If a record holds a picture, please leave the picture out and copy the rest of the record exactly.

[Pixel coordinate grounding data]
'''
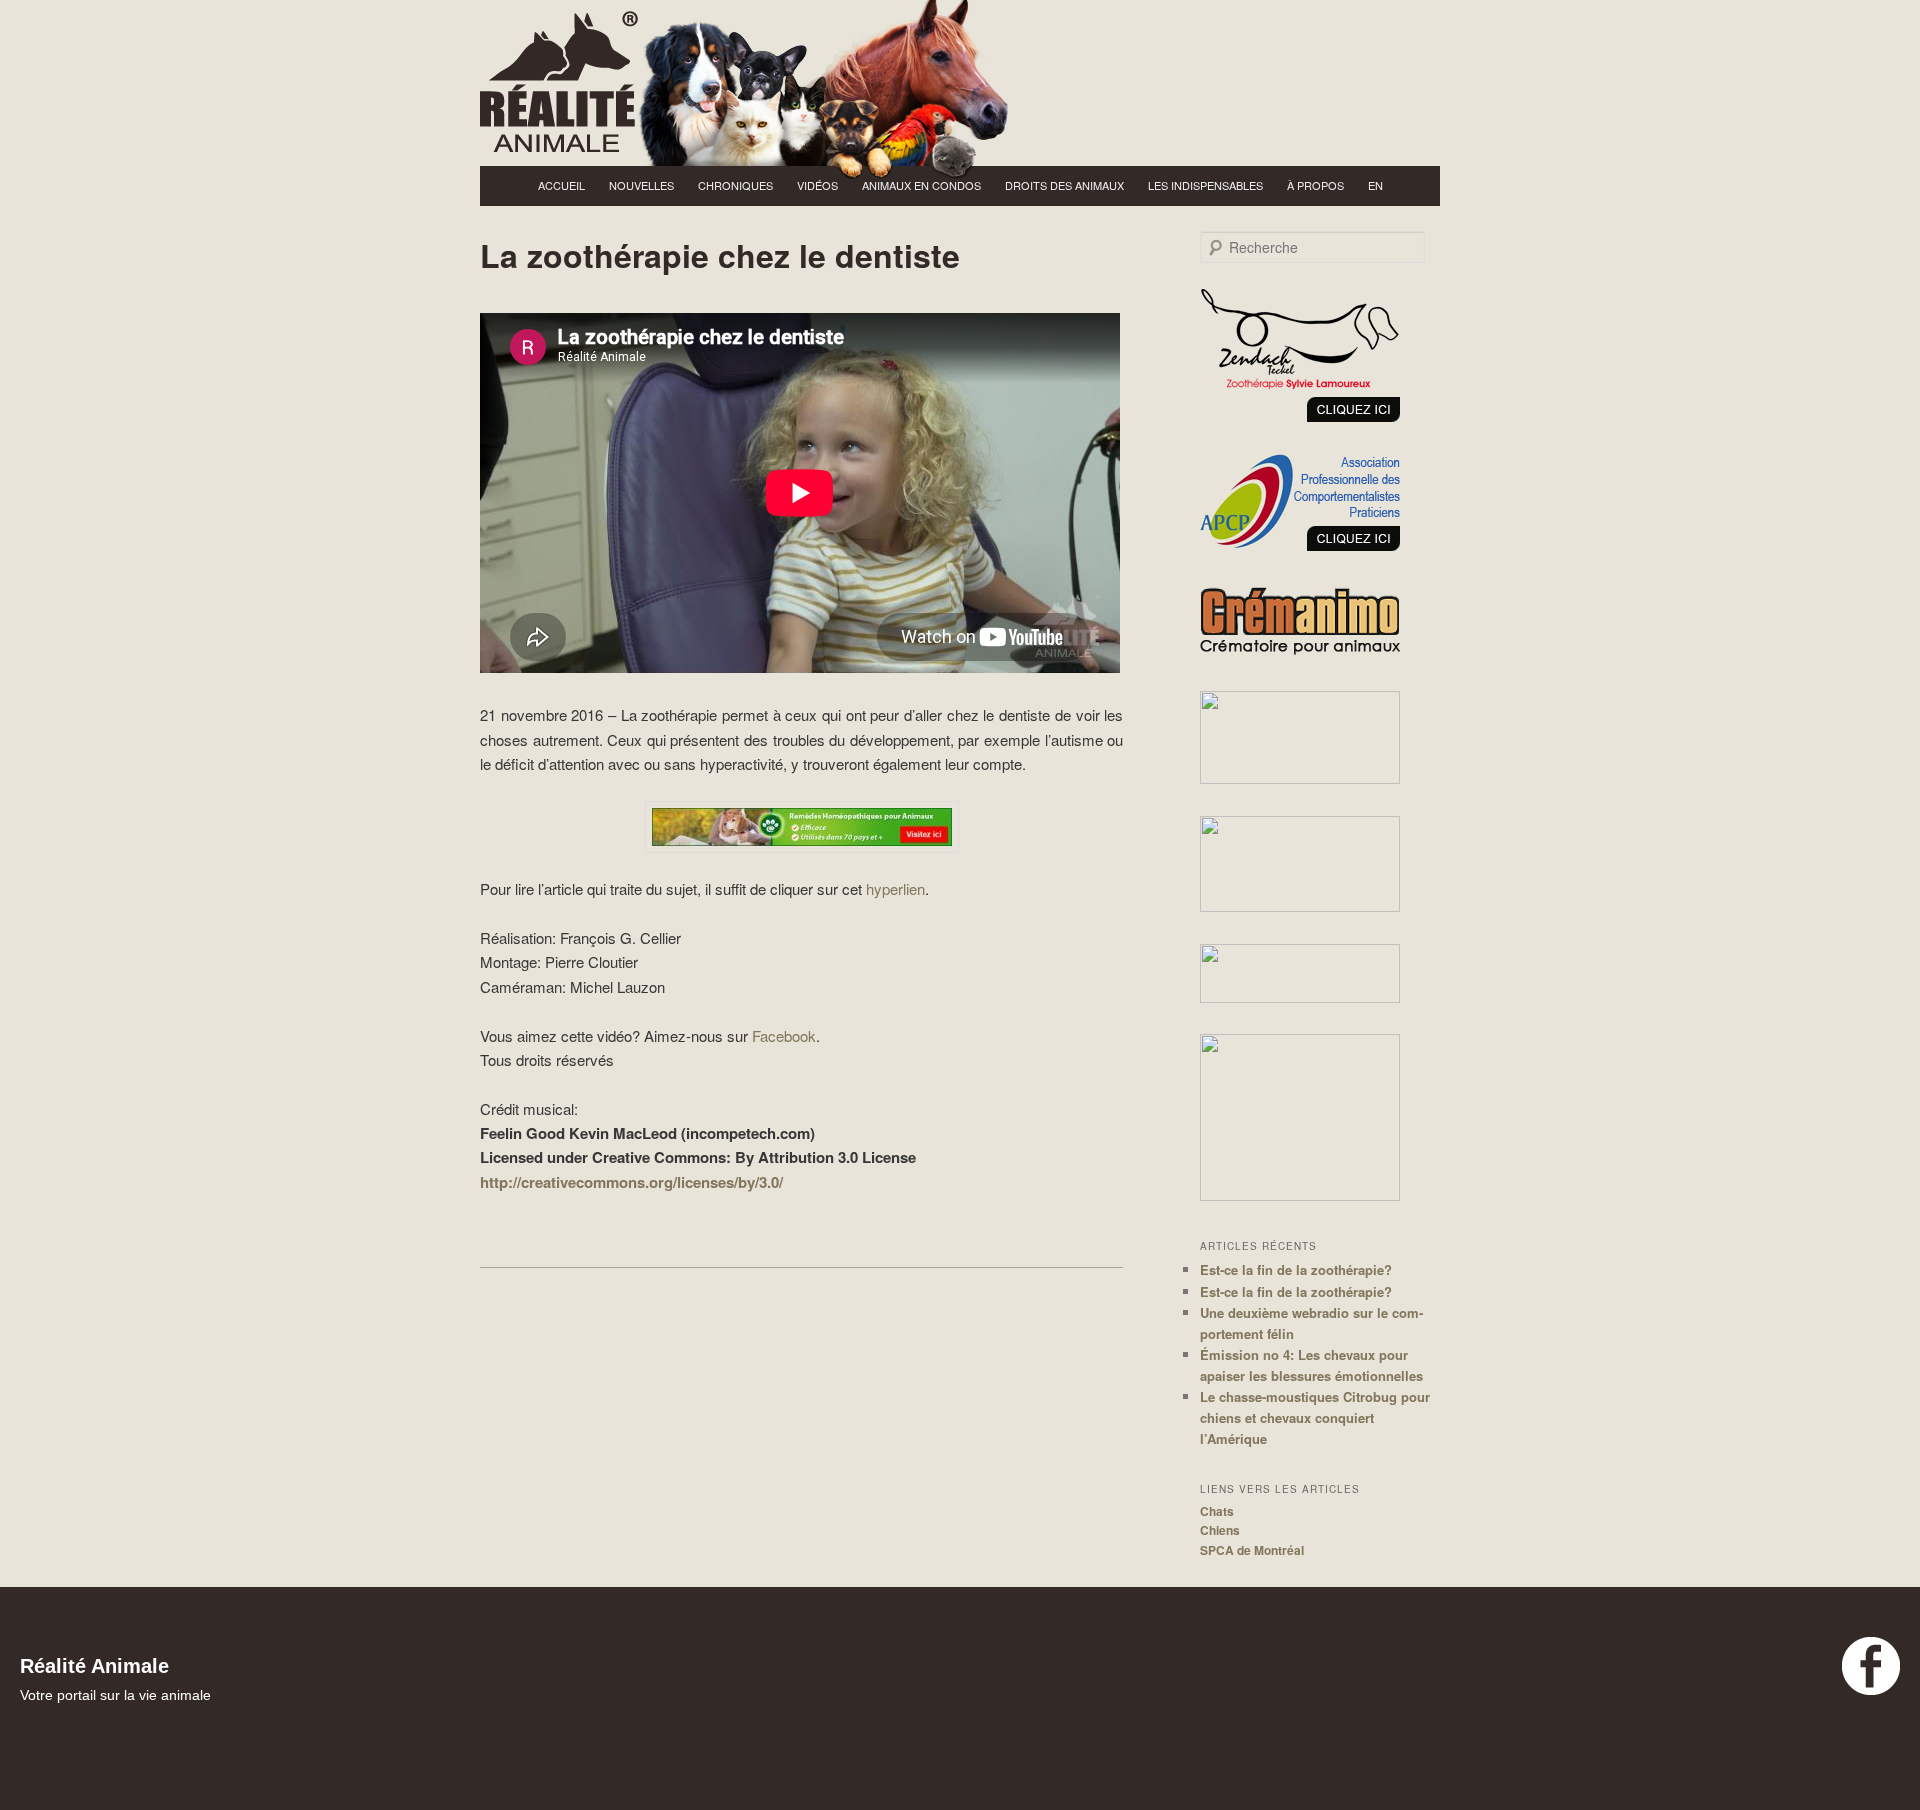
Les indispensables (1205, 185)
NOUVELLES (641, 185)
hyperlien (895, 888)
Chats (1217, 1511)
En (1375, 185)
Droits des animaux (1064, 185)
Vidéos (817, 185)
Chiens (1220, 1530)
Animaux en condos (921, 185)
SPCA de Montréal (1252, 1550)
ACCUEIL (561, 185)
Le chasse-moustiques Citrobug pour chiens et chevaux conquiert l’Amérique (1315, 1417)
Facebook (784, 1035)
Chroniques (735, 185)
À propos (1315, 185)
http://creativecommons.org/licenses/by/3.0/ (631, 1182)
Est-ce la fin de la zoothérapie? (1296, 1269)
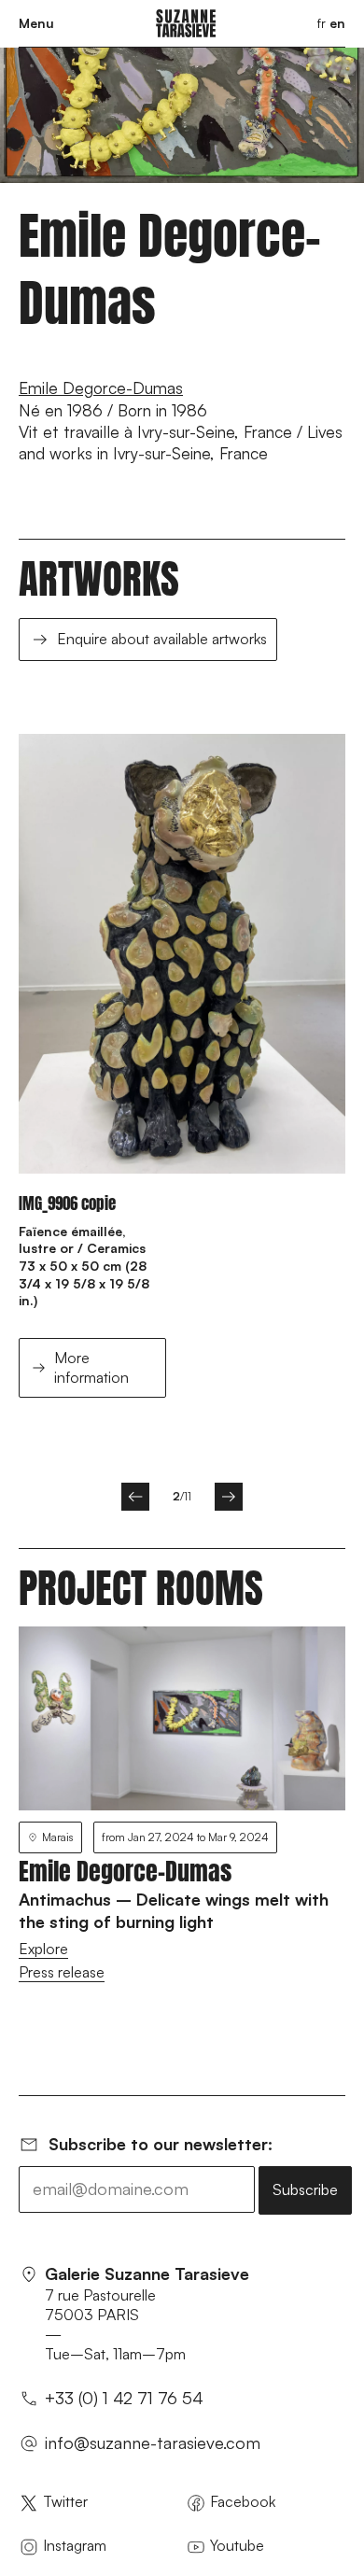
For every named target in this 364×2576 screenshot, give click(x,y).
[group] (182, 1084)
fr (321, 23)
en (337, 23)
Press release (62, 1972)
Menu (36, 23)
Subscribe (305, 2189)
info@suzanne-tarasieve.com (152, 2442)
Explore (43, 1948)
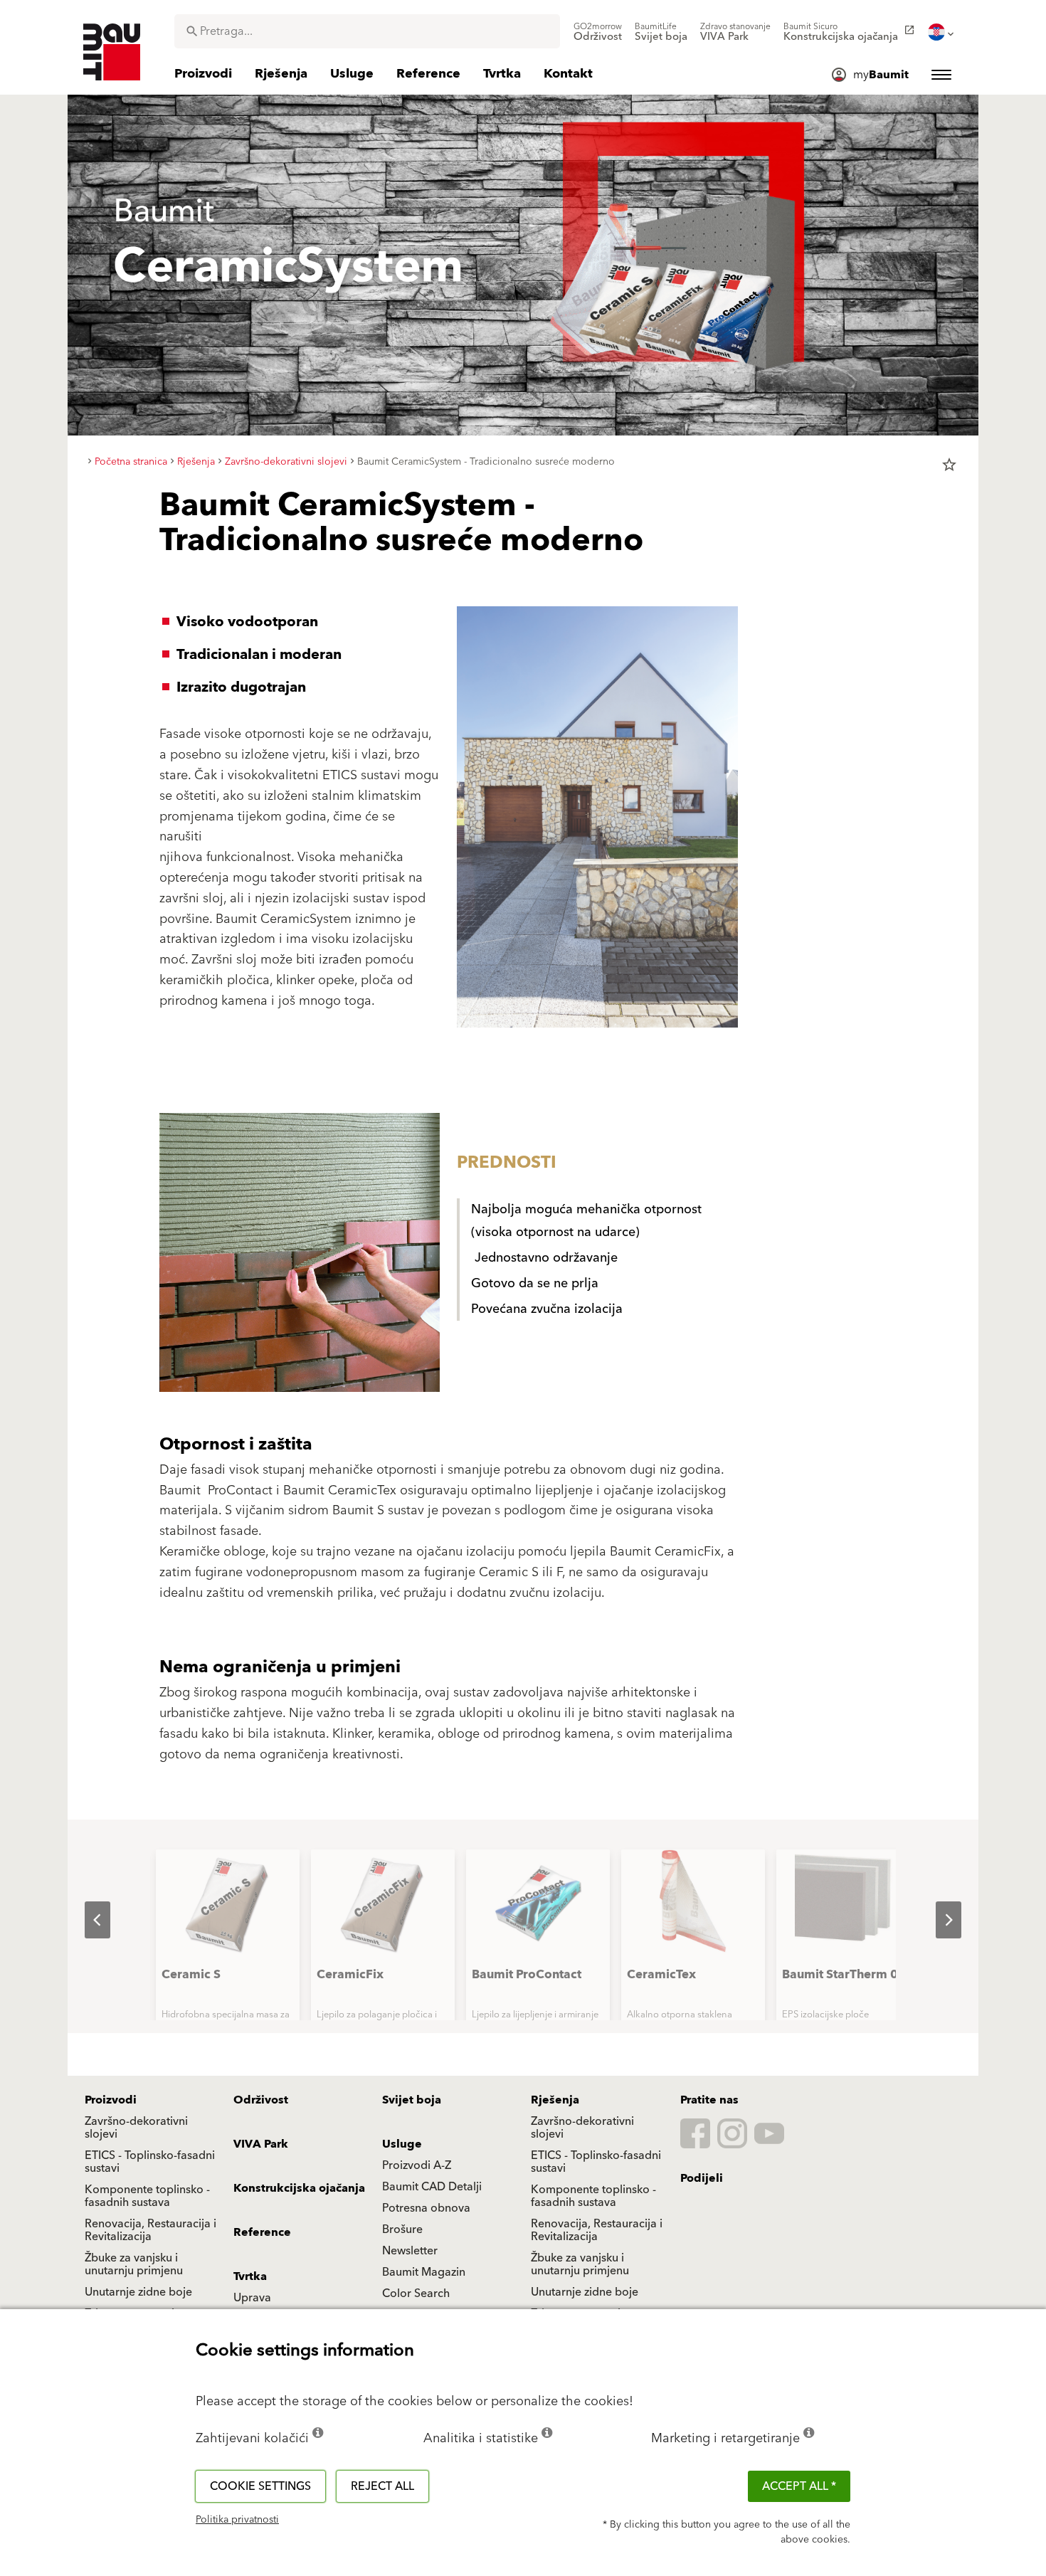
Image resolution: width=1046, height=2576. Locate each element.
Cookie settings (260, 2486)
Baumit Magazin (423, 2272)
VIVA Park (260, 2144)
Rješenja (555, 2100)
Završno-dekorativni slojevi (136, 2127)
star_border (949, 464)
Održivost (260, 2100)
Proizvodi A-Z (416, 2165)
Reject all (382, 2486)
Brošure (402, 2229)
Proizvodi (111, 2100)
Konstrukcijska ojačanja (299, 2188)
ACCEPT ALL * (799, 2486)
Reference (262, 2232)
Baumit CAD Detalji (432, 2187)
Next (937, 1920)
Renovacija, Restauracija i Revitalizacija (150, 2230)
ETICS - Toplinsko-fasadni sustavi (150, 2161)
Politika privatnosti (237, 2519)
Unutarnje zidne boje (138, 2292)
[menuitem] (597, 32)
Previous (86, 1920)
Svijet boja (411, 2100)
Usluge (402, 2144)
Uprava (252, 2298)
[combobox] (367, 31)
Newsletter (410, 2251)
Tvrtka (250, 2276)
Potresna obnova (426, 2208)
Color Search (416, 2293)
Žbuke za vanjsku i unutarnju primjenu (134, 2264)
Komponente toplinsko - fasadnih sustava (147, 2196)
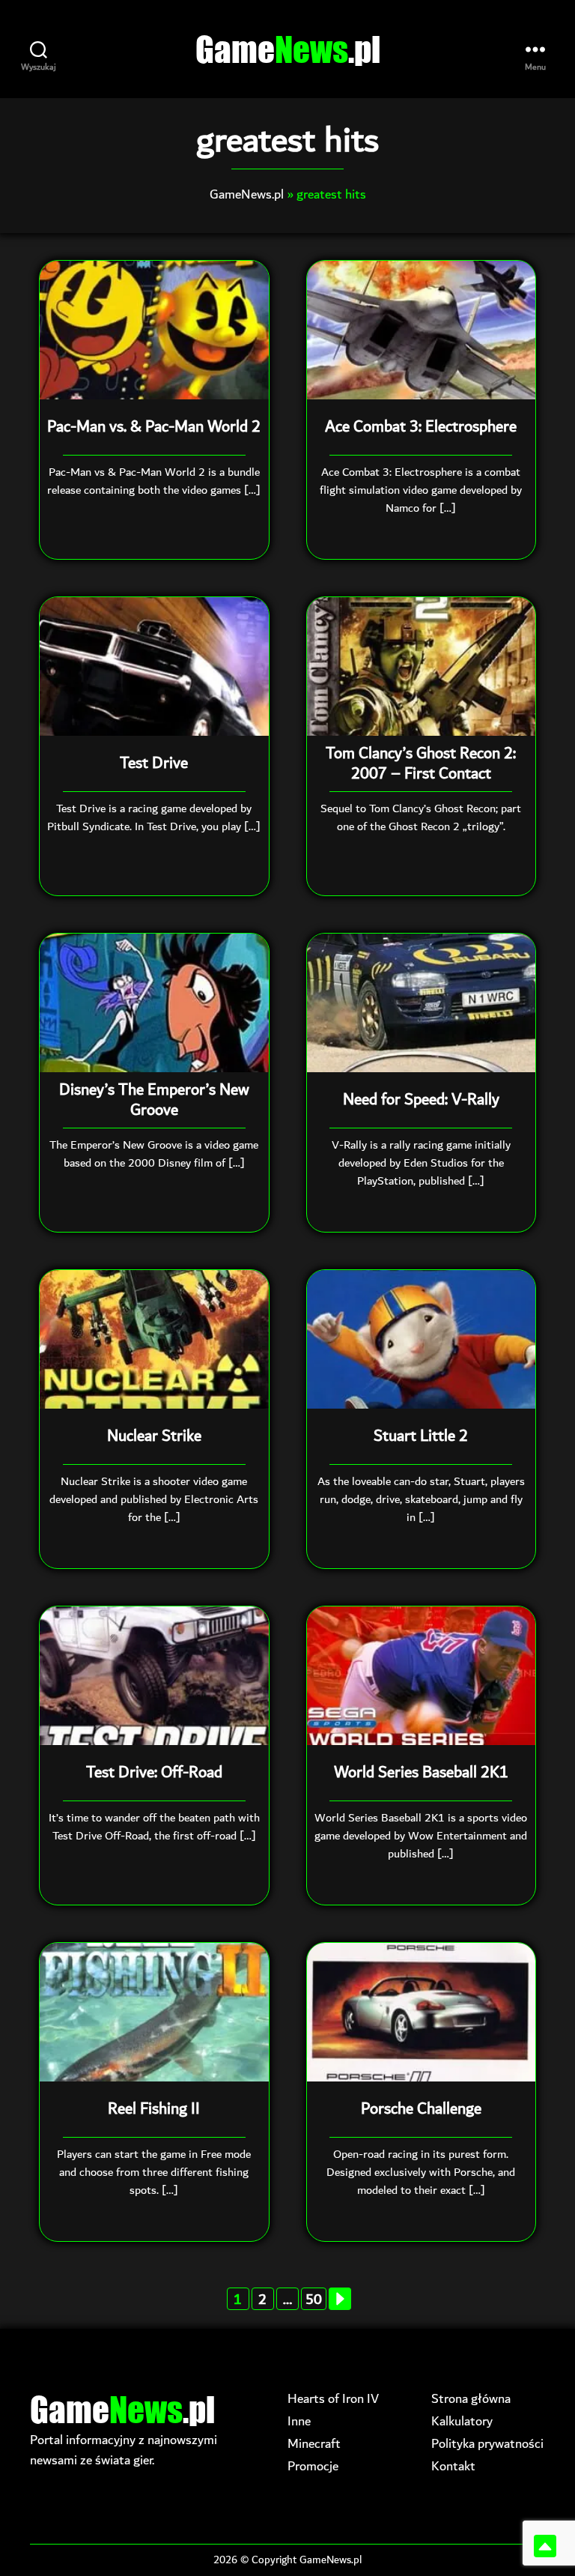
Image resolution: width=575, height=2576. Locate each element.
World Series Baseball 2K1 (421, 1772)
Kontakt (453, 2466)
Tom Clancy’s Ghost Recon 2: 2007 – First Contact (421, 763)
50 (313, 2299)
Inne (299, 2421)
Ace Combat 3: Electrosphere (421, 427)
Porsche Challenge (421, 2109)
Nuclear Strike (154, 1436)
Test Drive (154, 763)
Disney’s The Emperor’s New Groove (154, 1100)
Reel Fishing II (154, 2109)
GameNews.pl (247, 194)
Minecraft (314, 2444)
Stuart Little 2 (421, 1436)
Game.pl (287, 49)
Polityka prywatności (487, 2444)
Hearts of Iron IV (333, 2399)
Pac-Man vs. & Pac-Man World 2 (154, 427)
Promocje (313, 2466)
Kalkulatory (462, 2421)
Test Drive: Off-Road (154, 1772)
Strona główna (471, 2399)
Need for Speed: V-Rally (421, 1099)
'''
• [Solved exercise]:
Les indispensables (1205, 185)
NOUVELLES (641, 185)
hyperlien (895, 888)
Chats (1217, 1511)
En (1375, 185)
Droits des animaux (1064, 185)
Vidéos (817, 185)
Chiens (1220, 1530)
Animaux en condos (921, 185)
SPCA de Montréal (1252, 1550)
ACCUEIL (561, 185)
Le chasse-moustiques Citrobug pour chiens et chevaux conquiert l’Amérique (1315, 1417)
Facebook (784, 1035)
Chroniques (735, 185)
À propos (1315, 185)
http://creativecommons.org/licenses/by/3.0/ (631, 1182)
Est-ce la fin de la zoothérapie? (1296, 1269)
For every named target in this 364×2576 screenshot, give click(x,y).
[group] (182, 1084)
fr (321, 23)
en (337, 23)
Press release (62, 1972)
Menu (36, 23)
Subscribe (305, 2189)
info@suzanne-tarasieve.com (152, 2442)
Explore (43, 1948)
Image resolution: width=1046, height=2576. Locate each element.
Cookie settings (260, 2486)
Baumit Magazin (423, 2272)
VIVA Park (260, 2144)
Rješenja (555, 2100)
Završno-dekorativni slojevi (136, 2127)
star_border (949, 464)
Održivost (260, 2100)
Proizvodi A-Z (416, 2165)
Reject all (382, 2486)
Brošure (402, 2229)
Proizvodi (111, 2100)
Konstrukcijska ojačanja (299, 2188)
ACCEPT ALL * (799, 2486)
Reference (262, 2232)
Baumit CAD Detalji (432, 2187)
Next (937, 1920)
Renovacija, Restauracija i Revitalizacija (150, 2230)
ETICS - Toplinsko-fasadni sustavi (150, 2161)
Politika privatnosti (237, 2519)
Unutarnje zidne boje (138, 2292)
[menuitem] (597, 32)
Previous (86, 1920)
Svijet boja (411, 2100)
Usluge (402, 2144)
Uprava (252, 2298)
[combobox] (367, 31)
Newsletter (410, 2251)
Tvrtka (250, 2276)
Potresna obnova (426, 2208)
Color Search (416, 2293)
Žbuke za vanjsku i unutarnju primjenu (134, 2264)
Komponente toplinsko - fasadnih sustava (147, 2196)
Image resolution: width=575, height=2576. Locate each element.
World Series Baseball 2K1 (421, 1772)
Kontakt (453, 2466)
Tom Clancy’s Ghost Recon 2: 2007 – First Contact (421, 763)
50 (313, 2299)
Inne (299, 2421)
Ace Combat 3: Electrosphere (421, 427)
Porsche Challenge (421, 2109)
Nuclear Strike (154, 1436)
Test Drive (154, 763)
Disney’s The Emperor’s New Groove (154, 1100)
Reel Fishing II (154, 2109)
GameNews.pl (247, 194)
Minecraft (314, 2444)
Stuart Little 2 (421, 1436)
Game.pl (287, 49)
Polityka prywatności (487, 2444)
Hearts of Iron IV (333, 2399)
Pac-Man vs. & Pac-Man World 2 (154, 427)
Promocje (313, 2466)
Kalkulatory (462, 2421)
Test Drive: Off-Road (154, 1772)
Strona główna (471, 2399)
Need for Speed: V-Rally (421, 1099)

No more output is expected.